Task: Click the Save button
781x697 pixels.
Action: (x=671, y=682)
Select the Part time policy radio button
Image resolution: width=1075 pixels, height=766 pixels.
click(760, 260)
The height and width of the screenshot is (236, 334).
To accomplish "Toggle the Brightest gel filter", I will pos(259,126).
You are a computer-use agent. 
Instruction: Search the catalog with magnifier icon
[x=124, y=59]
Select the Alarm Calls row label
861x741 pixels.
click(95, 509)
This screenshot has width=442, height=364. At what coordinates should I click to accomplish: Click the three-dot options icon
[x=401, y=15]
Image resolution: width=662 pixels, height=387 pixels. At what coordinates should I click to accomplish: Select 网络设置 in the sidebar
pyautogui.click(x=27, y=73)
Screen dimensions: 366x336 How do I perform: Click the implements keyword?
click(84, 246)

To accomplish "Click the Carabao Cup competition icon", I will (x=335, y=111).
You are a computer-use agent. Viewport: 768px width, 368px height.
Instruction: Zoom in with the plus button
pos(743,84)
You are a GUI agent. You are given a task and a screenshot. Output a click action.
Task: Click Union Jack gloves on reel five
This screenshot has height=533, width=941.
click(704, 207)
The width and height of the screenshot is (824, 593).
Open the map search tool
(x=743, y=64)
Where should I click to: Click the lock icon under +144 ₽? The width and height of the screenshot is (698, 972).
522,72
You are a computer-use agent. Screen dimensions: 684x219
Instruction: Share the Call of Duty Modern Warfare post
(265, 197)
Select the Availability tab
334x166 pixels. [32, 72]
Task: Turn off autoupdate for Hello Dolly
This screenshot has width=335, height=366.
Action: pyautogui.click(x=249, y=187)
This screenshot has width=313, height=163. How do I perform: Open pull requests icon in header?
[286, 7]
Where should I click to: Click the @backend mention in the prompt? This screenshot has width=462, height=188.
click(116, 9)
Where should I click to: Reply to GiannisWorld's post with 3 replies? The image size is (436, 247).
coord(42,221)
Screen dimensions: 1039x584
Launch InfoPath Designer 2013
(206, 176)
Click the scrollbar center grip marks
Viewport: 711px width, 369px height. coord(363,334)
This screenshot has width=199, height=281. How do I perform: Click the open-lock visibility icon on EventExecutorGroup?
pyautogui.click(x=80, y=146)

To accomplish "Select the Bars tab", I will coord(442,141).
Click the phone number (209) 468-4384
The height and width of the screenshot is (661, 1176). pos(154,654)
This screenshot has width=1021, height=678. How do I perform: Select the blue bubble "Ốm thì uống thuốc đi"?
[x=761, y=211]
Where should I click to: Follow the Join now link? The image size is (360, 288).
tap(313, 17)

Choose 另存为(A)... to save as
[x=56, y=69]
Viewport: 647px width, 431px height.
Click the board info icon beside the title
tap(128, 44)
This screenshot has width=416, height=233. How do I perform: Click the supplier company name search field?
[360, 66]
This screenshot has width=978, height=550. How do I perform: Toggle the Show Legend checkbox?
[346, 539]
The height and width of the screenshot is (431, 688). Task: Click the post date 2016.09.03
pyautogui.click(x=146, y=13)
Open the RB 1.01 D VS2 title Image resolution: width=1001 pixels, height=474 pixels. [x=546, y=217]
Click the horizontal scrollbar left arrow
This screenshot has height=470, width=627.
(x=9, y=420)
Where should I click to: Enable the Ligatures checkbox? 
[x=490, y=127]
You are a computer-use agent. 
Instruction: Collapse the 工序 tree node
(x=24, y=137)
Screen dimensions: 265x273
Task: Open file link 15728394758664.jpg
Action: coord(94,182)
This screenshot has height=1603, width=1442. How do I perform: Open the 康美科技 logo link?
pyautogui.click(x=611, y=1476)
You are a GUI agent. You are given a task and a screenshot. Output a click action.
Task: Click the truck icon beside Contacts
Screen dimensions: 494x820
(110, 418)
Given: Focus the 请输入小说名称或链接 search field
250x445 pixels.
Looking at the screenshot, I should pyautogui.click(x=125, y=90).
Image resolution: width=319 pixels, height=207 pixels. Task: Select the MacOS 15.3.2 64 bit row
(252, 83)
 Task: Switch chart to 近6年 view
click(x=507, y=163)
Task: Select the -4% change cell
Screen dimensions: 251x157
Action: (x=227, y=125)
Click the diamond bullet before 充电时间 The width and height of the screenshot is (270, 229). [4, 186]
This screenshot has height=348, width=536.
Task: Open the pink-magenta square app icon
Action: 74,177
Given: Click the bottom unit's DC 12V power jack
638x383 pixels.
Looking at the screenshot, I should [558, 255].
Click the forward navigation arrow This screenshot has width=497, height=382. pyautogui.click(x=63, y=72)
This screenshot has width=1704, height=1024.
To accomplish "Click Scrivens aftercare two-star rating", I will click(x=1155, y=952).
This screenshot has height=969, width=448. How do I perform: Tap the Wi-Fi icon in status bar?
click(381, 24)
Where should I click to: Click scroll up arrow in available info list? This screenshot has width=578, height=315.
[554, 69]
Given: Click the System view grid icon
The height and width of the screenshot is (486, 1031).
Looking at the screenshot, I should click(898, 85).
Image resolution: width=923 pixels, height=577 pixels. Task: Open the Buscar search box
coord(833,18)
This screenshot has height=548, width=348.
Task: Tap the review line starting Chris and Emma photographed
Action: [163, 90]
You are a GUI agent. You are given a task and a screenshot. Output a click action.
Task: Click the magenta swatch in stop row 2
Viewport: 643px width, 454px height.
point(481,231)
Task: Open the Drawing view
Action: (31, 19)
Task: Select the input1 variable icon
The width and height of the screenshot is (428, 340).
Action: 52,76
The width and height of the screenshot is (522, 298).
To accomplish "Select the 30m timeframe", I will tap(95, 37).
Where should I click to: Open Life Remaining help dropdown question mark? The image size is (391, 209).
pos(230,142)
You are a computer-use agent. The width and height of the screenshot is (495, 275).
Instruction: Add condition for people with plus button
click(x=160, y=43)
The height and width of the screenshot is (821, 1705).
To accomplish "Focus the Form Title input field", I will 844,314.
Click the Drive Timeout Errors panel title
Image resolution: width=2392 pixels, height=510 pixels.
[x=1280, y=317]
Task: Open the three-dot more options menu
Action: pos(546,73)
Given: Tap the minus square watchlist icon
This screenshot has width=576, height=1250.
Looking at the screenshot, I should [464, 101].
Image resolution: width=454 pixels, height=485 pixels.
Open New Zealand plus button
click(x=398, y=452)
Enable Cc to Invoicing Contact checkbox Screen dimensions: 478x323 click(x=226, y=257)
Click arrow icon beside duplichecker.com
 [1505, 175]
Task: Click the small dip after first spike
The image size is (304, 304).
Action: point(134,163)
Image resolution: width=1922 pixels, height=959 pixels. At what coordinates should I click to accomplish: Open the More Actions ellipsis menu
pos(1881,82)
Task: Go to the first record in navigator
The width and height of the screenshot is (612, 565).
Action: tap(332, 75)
####
**What you have to do**: Word for word, restate each record in the listing.

**Response**:
Task: Click the Save button
781x697 pixels.
Action: (x=671, y=682)
Select the Part time policy radio button
Image resolution: width=1075 pixels, height=766 pixels.
click(760, 260)
The height and width of the screenshot is (236, 334).
To accomplish "Toggle the Brightest gel filter", I will pos(259,126).
You are a computer-use agent. 
Instruction: Search the catalog with magnifier icon
[x=124, y=59]
Select the Alarm Calls row label
861x741 pixels.
click(95, 509)
This screenshot has width=442, height=364. At what coordinates should I click to accomplish: Click the three-dot options icon
[x=401, y=15]
Image resolution: width=662 pixels, height=387 pixels. At what coordinates should I click to accomplish: Select 网络设置 in the sidebar
pyautogui.click(x=27, y=73)
Screen dimensions: 366x336 How do I perform: Click the implements keyword?
click(84, 246)

To accomplish "Click the Carabao Cup competition icon", I will (x=335, y=111).
You are a computer-use agent. Viewport: 768px width, 368px height.
Instruction: Zoom in with the plus button
pos(743,84)
You are a GUI agent. You are given a task and a screenshot. Output a click action.
Task: Click Union Jack gloves on reel five
This screenshot has height=533, width=941.
click(704, 207)
The width and height of the screenshot is (824, 593).
Open the map search tool
(x=743, y=64)
Where should I click to: Click the lock icon under +144 ₽? The width and height of the screenshot is (698, 972).
522,72
You are a computer-use agent. Screen dimensions: 684x219
Instruction: Share the Call of Duty Modern Warfare post
(265, 197)
Select the Availability tab
334x166 pixels. [32, 72]
Task: Turn off autoupdate for Hello Dolly
This screenshot has width=335, height=366.
Action: pyautogui.click(x=249, y=187)
This screenshot has width=313, height=163. How do I perform: Open pull requests icon in header?
[286, 7]
Where should I click to: Click the @backend mention in the prompt? This screenshot has width=462, height=188.
click(116, 9)
Where should I click to: Reply to GiannisWorld's post with 3 replies? The image size is (436, 247).
coord(42,221)
Screen dimensions: 1039x584
Launch InfoPath Designer 2013
(206, 176)
Click the scrollbar center grip marks
Viewport: 711px width, 369px height. coord(363,334)
This screenshot has width=199, height=281. How do I perform: Click the open-lock visibility icon on EventExecutorGroup?
pyautogui.click(x=80, y=146)

To accomplish "Select the Bars tab", I will coord(442,141).
Click the phone number (209) 468-4384
The height and width of the screenshot is (661, 1176). pos(154,654)
This screenshot has width=1021, height=678. How do I perform: Select the blue bubble "Ốm thì uống thuốc đi"?
[x=761, y=211]
Where should I click to: Follow the Join now link? The image size is (360, 288).
tap(313, 17)

Choose 另存为(A)... to save as
[x=56, y=69]
Viewport: 647px width, 431px height.
Click the board info icon beside the title
tap(128, 44)
This screenshot has width=416, height=233. How do I perform: Click the supplier company name search field?
[360, 66]
This screenshot has width=978, height=550. How do I perform: Toggle the Show Legend checkbox?
[346, 539]
The height and width of the screenshot is (431, 688). Task: Click the post date 2016.09.03
pyautogui.click(x=146, y=13)
Open the RB 1.01 D VS2 title Image resolution: width=1001 pixels, height=474 pixels. [x=546, y=217]
Click the horizontal scrollbar left arrow
This screenshot has height=470, width=627.
(x=9, y=420)
Where should I click to: Enable the Ligatures checkbox? 
[x=490, y=127]
You are a computer-use agent. 
Instruction: Collapse the 工序 tree node
(x=24, y=137)
Screen dimensions: 265x273
Task: Open file link 15728394758664.jpg
Action: coord(94,182)
This screenshot has height=1603, width=1442. How do I perform: Open the 康美科技 logo link?
pyautogui.click(x=611, y=1476)
You are a GUI agent. You are given a task and a screenshot. Output a click action.
Task: Click the truck icon beside Contacts
Screen dimensions: 494x820
(110, 418)
Given: Focus the 请输入小说名称或链接 search field
250x445 pixels.
Looking at the screenshot, I should pyautogui.click(x=125, y=90).
Image resolution: width=319 pixels, height=207 pixels. Task: Select the MacOS 15.3.2 64 bit row
(252, 83)
 Task: Switch chart to 近6年 view
click(x=507, y=163)
Task: Select the -4% change cell
Screen dimensions: 251x157
Action: (x=227, y=125)
Click the diamond bullet before 充电时间 The width and height of the screenshot is (270, 229). [4, 186]
This screenshot has height=348, width=536.
Task: Open the pink-magenta square app icon
Action: 74,177
Given: Click the bottom unit's DC 12V power jack
638x383 pixels.
Looking at the screenshot, I should [558, 255].
Click the forward navigation arrow This screenshot has width=497, height=382. pyautogui.click(x=63, y=72)
This screenshot has width=1704, height=1024.
To accomplish "Click Scrivens aftercare two-star rating", I will click(x=1155, y=952).
This screenshot has height=969, width=448. How do I perform: Tap the Wi-Fi icon in status bar?
click(381, 24)
Where should I click to: Click scroll up arrow in available info list? This screenshot has width=578, height=315.
[554, 69]
Given: Click the System view grid icon
The height and width of the screenshot is (486, 1031).
Looking at the screenshot, I should click(898, 85).
Image resolution: width=923 pixels, height=577 pixels. Task: Open the Buscar search box
coord(833,18)
This screenshot has height=548, width=348.
Task: Tap the review line starting Chris and Emma photographed
Action: [163, 90]
You are a GUI agent. You are given a task and a screenshot. Output a click action.
Task: Click the magenta swatch in stop row 2
Viewport: 643px width, 454px height.
point(481,231)
Task: Open the Drawing view
Action: (31, 19)
Task: Select the input1 variable icon
The width and height of the screenshot is (428, 340).
Action: 52,76
The width and height of the screenshot is (522, 298).
To accomplish "Select the 30m timeframe", I will tap(95, 37).
Where should I click to: Open Life Remaining help dropdown question mark? The image size is (391, 209).
pos(230,142)
You are a computer-use agent. The width and height of the screenshot is (495, 275).
Instruction: Add condition for people with plus button
click(x=160, y=43)
The height and width of the screenshot is (821, 1705).
To accomplish "Focus the Form Title input field", I will 844,314.
Click the Drive Timeout Errors panel title
Image resolution: width=2392 pixels, height=510 pixels.
[x=1280, y=317]
Task: Open the three-dot more options menu
Action: pos(546,73)
Given: Tap the minus square watchlist icon
This screenshot has width=576, height=1250.
Looking at the screenshot, I should [464, 101].
Image resolution: width=454 pixels, height=485 pixels.
Open New Zealand plus button
click(x=398, y=452)
Enable Cc to Invoicing Contact checkbox Screen dimensions: 478x323 click(x=226, y=257)
Click arrow icon beside duplichecker.com
 [1505, 175]
Task: Click the small dip after first spike
The image size is (304, 304).
Action: point(134,163)
Image resolution: width=1922 pixels, height=959 pixels. At what coordinates should I click to accomplish: Open the More Actions ellipsis menu
pos(1881,82)
Task: Go to the first record in navigator
The width and height of the screenshot is (612, 565).
Action: tap(332, 75)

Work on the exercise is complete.